- **PROBLEM TO SOLVE**:
Without the pictures, give every record again exactly.

Stored data
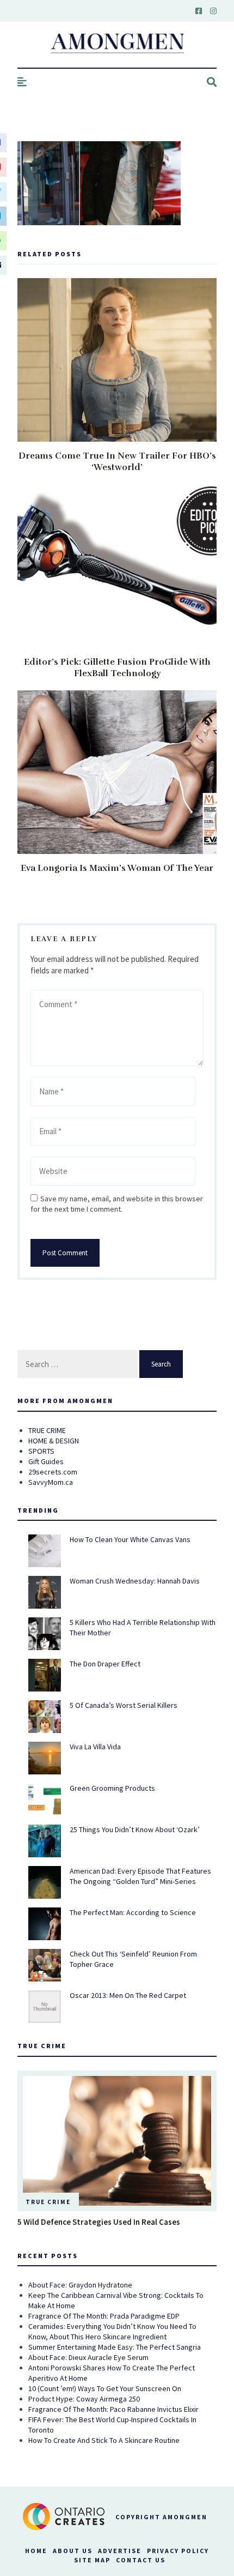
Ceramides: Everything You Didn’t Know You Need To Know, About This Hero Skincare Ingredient (112, 2331)
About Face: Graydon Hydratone (80, 2285)
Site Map (92, 2560)
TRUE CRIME (47, 1430)
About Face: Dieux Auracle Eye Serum (88, 2357)
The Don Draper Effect (105, 1664)
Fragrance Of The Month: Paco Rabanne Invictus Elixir (113, 2409)
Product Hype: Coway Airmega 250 (84, 2399)
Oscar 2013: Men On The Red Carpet (128, 1995)
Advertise (119, 2551)
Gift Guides (46, 1461)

- **COMPLETED EXERCISE**:
Ceramides: Everything You Didn’t Know You Need To Know, About This Hero Skincare Ingredient (112, 2331)
About Face: Graydon Hydratone (80, 2285)
Site Map (92, 2560)
TRUE CRIME (47, 1430)
About Face: Dieux Auracle Eye Serum (88, 2357)
The Don Draper Effect (105, 1664)
Fragrance Of The Month: Paco Rabanne Invictus Elixir (113, 2409)
Product Hype: Coway Airmega 250 (84, 2399)
Oscar 2013: Men On The Red Carpet (128, 1995)
Advertise (119, 2551)
Gift Guides (46, 1461)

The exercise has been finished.